I primi tascabili erotici per donne, negli anni Cinquanta

Storie di amore lesbico e romanzi pornografici letti anche dagli uomini: vendettero milioni di copie e contribuirono a formare la controcultura americana

Durante la Seconda guerra mondiale le case editrici americane iniziarono a pubblicare i paperback, i libri tascabili: libri brevi, con un costo di vendita e di produzione molto basso, appartenenti al genere che oggi viene definito narrativa di genere: thriller, gialli, romanzi rosa ed erotici. I libri avevano un costo di produzione bassissimo – venivano stampati sulla carta più economica e rilegati in brossura – per questo gli editori li usavano per sperimentare nuovi generi. Uno dei più importanti e complessi fu quello dei romanzi erotici e in particolare il sottogenere dei romanzi a tema lesbico che hanno avuto una grande influenza – 50 sfumature di grigio vi suona familiare? – sull’editoria contemporanea, come racconta su uno dei blog dell’università di Yale la ricercatrice Anastasia Jones.

I tascabili erotici, e quelli lesbici in particolare, introdussero nell’immaginario collettivo americano personaggi di sottoculture che non erano mai apparsi nella letteratura considerata alta – adolescenti drogati, casalinghe alcolizzate e donne lesbiche – e insieme un panorama sessuale completamente nuovo che spesso rivelava le ansie e le contraddizioni nascoste nel mito del sogno americano e nei valori delle famiglie perbene degli anni Cinquanta. I tascabili erotici con protagoniste donne lesbiche rappresentano un genere a parte, chiamato “lesbian pulp fiction”. Questi brevi romanzi furono molto importanti per lo sviluppo del movimento lesbico negli Stati Uniti, anche se è sempre stato difficile separare i romanzi “lesbian-friendly”, cioè indirizzati a un pubblico femminile e spesso ristampati da testate femministe, da quelli “scritti da uomini, per uomini” con un carattere più propriamente pornografico. L’aspetto sperimentale della lesbian pulp fiction consiste nella mescolanza di tematiche molto differenti: si passava rapidamente da scene di sesso estremo a conversazioni romantiche, sull’alcolismo o il disagio sociale.

Il primo bestseller del genere fu Woman’s barrack (in italiano, “la caserma delle donne”) scritto dall’autrice Tereska Torres e pubblicato nel 1950 da Gold Medal Books: il libro vendette oltre 4 milioni di copie. Spring Fire di Vin Packer (pseudonimo di Marijane Meaker) pubblicato nel 1952 è considerato il primo romanzo d’amore tra due donne. A differenza di Woman’s barrack che aveva un carattere più propriamente porno, fu uno dei più apprezzati nei circoli di lesbiche americane e costituì un modello per i romanzi successivi; il libro vendette più di un milione e mezzo di copie.
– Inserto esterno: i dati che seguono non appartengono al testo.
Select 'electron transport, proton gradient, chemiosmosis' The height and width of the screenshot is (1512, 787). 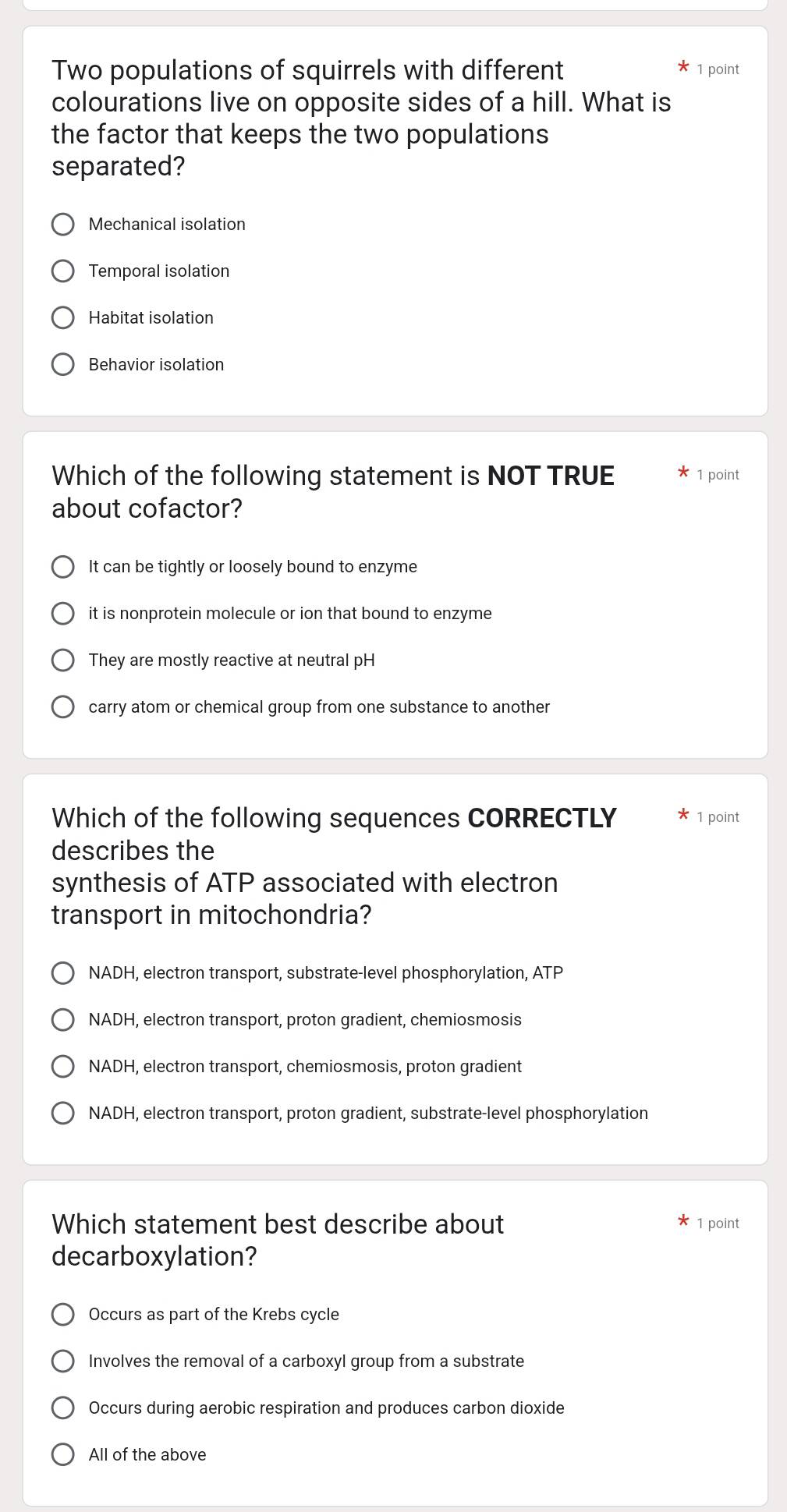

Tuttavia la media qualitativa dei romanzi erotici con protagoniste lesbiche era piuttosto bassa: le storie seguivano sempre la stessa trama: la classica ragazza della porta accanto, disillusa dall’amore, che riscopre la passione con una donna più esperta e predatrice; i finali hanno spesso un carattere drammatico (suicidi, ricoveri per pazzia), che costituisce una specie di riallineamento alla morale. I romanzi enfatizzavano anche molti stereotipi sulle donne lesbiche comuni negli anni Cinquanta, accusate di stregoneria, satanismo, di praticare bondage e orge. 

La biblioteca Beinecke dell’università americana di Yale ha raccolto le copertine di molti dei tascabili erotici degli anni Cinquanta e Sessanta. La maggior parte sono molto kitsch e allusive: donne spesso svestite che si guardano languidamente, in camera da letto, in qualche vicolo o locale losco e malfamato. Jones racconta che spesso gli autori si lamentavano con gli editori perché non avevano nulla a che fare con la trama del libro ma i tascabili venivano venduti nelle edicole, dal benzinaio e nei supermercati e l’obiettivo delle copertine era di attirare sia il pubblico femminile che quello maschile. Grazie alla diffusione tra il grande pubblico, i tascabili a tema lesbico e quelli erotici in generale influenzarono molto lo sviluppo dei romanzi negli anni successivi. Furono a lungo ignorati dalla critica e dalla storia della letteratura, ma la biblioteca pubblica di New York, che recentemente ha reso pubblica la sua sezione erotica, ha detto che sono fondamentali e analizzati dagli studiosi per capire il contesto culturale in cui si è sviluppata la controcultura americana, generi come la beat generation e i movimenti studenteschi.